Toutefois, cette ERCC est confrontée à des obstacles de type psychologique, comportemental et cognitif (Meira Cartea, 2008 ; Pruneau, Khattabi et Demers, 2008) dont, entre autres, le déni de la situation et de ses conséquences, la difficulté de changer des habitudes de surconsommation ou encore celle de comprendre la complexité des réalités climatiques. C’est pourquoi l’ERCC vise le développement de quatre champs de compétences intégrées entre elles : des compétences d’ordre scientifique, critique, éthique et politique (Sauvé, 2014). Alors que le développement de compétences d’ordre scientifique contribue à la compréhension des concepts et des théories centrales pour mieux appréhender le CC, les compétences d’ordre critique, éthique et politique, quant à elles, contribuent au développement d’une écocitoyenneté compétente et engagée pour l’atténuation du CC et l’adaptation à une telle réalité globale.

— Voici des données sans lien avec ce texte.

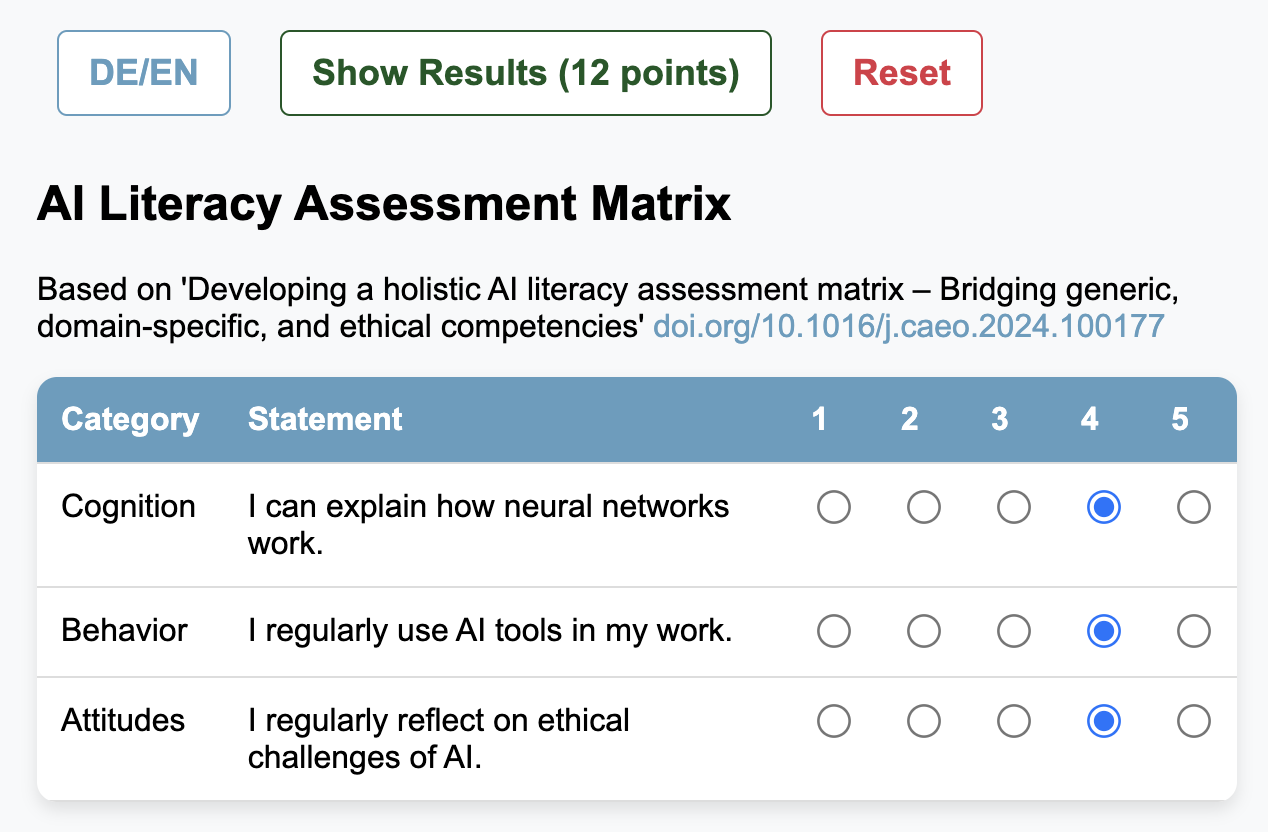Click the DE/EN language toggle button
This screenshot has width=1268, height=832.
coord(144,73)
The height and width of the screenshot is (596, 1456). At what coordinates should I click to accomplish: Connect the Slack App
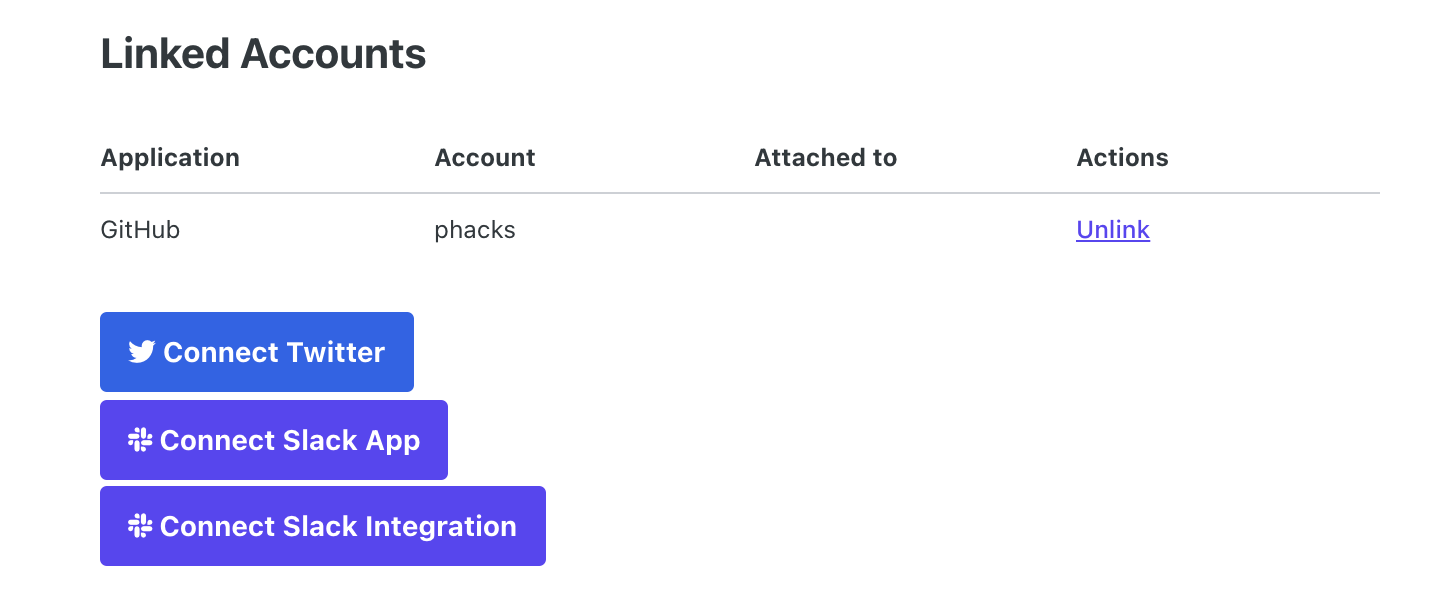pos(274,440)
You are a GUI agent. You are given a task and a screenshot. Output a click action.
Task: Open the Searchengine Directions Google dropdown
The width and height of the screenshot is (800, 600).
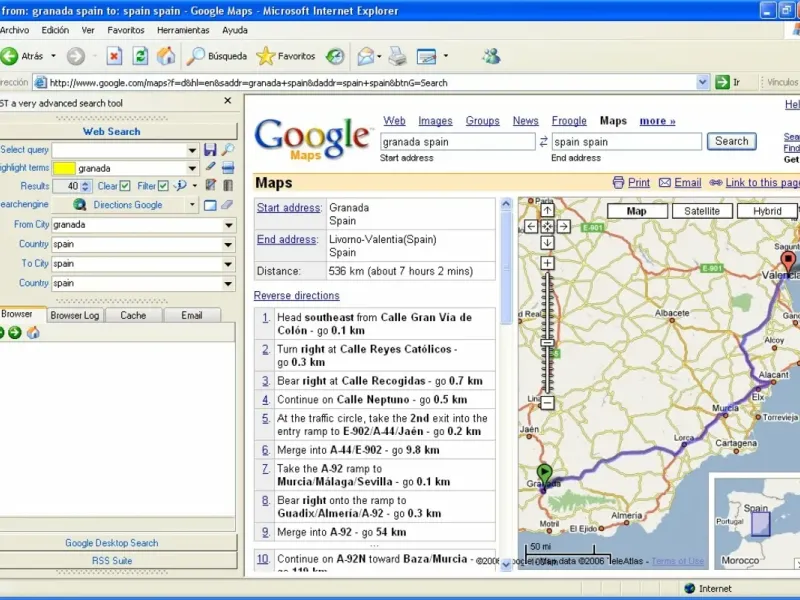click(x=192, y=205)
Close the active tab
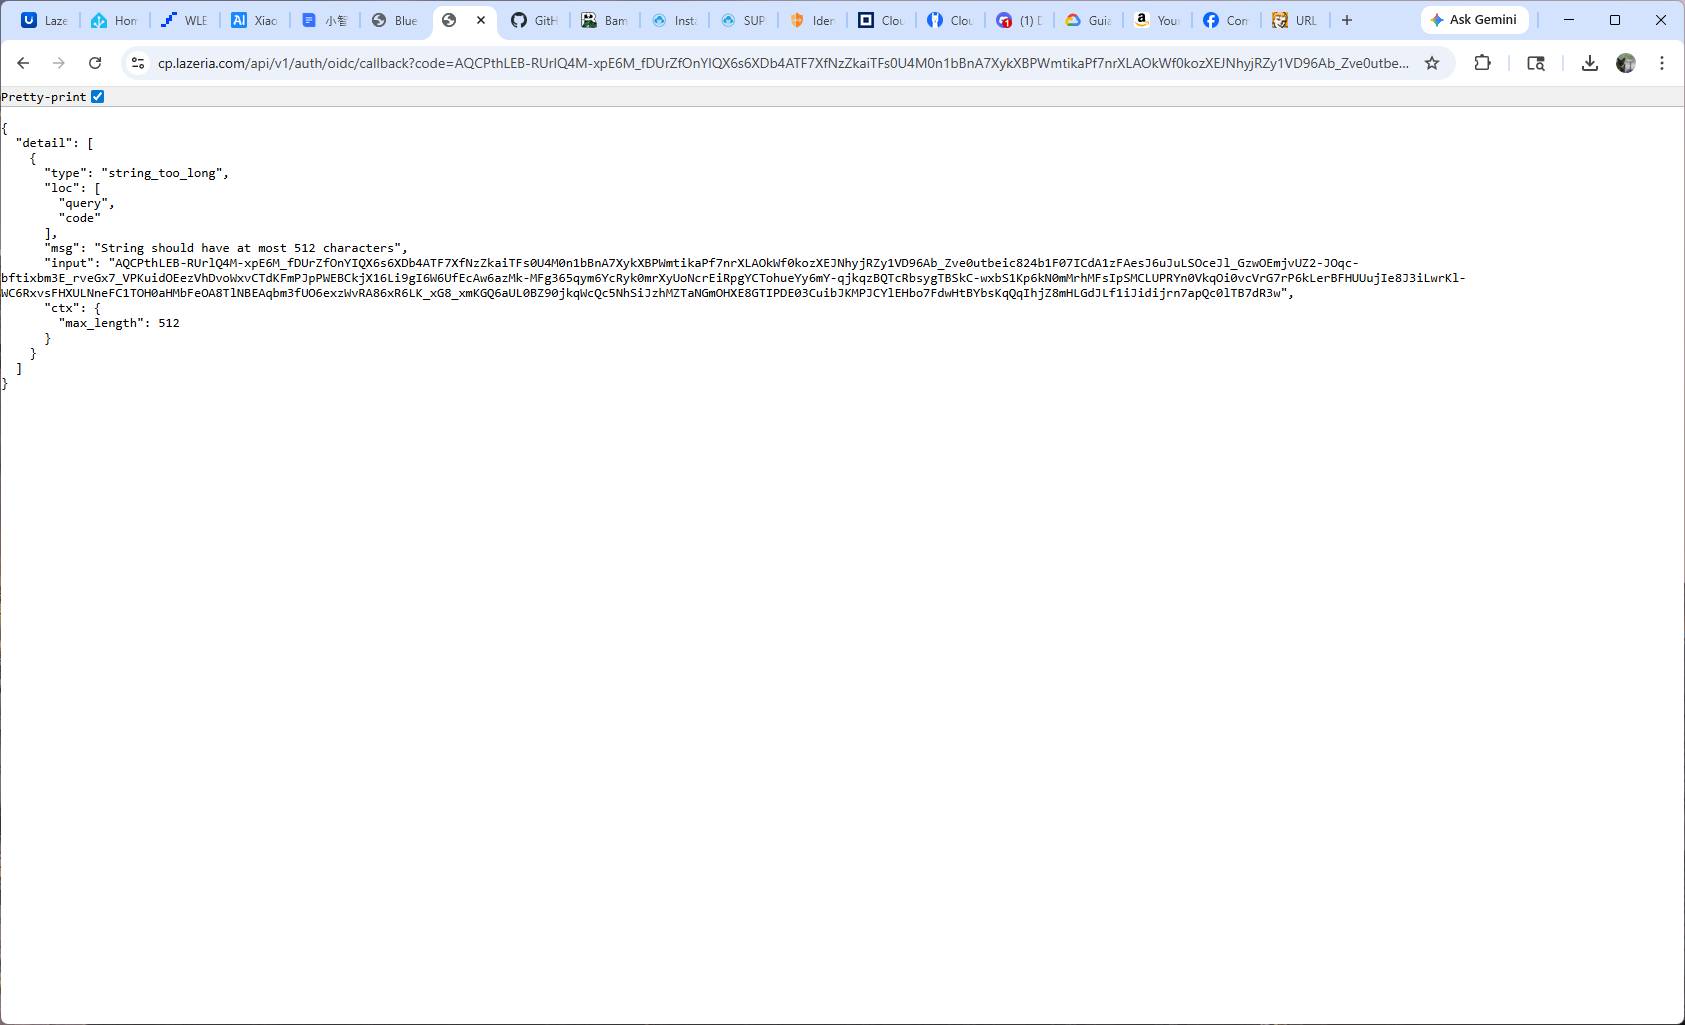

Une telle approche de l’ERCC a inspiré la réalisation du colloque international L’éducation relative au changement climatique : principes, approches et pratiques en milieux formel et non formel, organisé par le Centr’ERE – Centre de recherche en éducation et formation relatives à l’environnement et à l’écocitoyenneté[4] – en octobre 2019[5]. Dans le cadre de ce numéro thématique, nous avons récupéré l’esprit du colloque et lancé un appel à contribution à l’ensemble de la communauté internationale en éducation relative à l’environnement.

Les douze textes de ce numéro thématique traitent donc de l’importance cruciale de l’éducation dans le contexte actuel du bouleversement climatique et apportent différents éclairages à ce sujet. S’appuyant sur l’analyse de corpus de publications de recherche, sur leurs propres travaux, sur leur expérience de recherche empirique, ou plus spécifiquement, sur leur observation par immersion dans divers milieux d’action éducative, ces chercheur.e.s et praticien.ne.s proposent un ensemble de fondements et de pratiques visant à favoriser la pertinence et l’efficacité d’une éducation relative aux changements climatiques.

On observera certains thèmes récurrents à travers leurs contributions. Les auteur.es insistent sur les limites de l’« alphabétisation climatique » par la transmission de connaissances. Et s’ils reconnaissent l’importance d’encourager l’adoption de pratiques écologiques individuelles, ils insistent sur la nécessité d’aller au-delà de ces écogestes et de stimuler plus fondamentalement le développement d’un pouvoir-agir. Celui-ci apparaît indissociable de l’acquisition de « compétences écocitoyennes » associées en particulier à l’exercice de la pensée critique et à l’expérience de l’action réflexive. Les auteur.e.s soulignent également l’importance de la dimension collective de l’action permettant de « briser l’isolement », de mettre en commun les ressources de chacun.e et de stimuler l’espoir dans un contexte où l’écoanxiété devient trop souvent une toile de fond existentielle. La charge psycho-sociale et politique de l’action climatique est ainsi évoquée dans plusieurs textes. Enfin, de façon générale, beaucoup d’auteur.e.s déplorent que, malgré son importance cruciale, les systèmes d’éducation n‘accordent que peu d’importance à l’éducation relative aux changements climatiques, qui devient pourtant une mission sociétale prioritaire des milieux de formation.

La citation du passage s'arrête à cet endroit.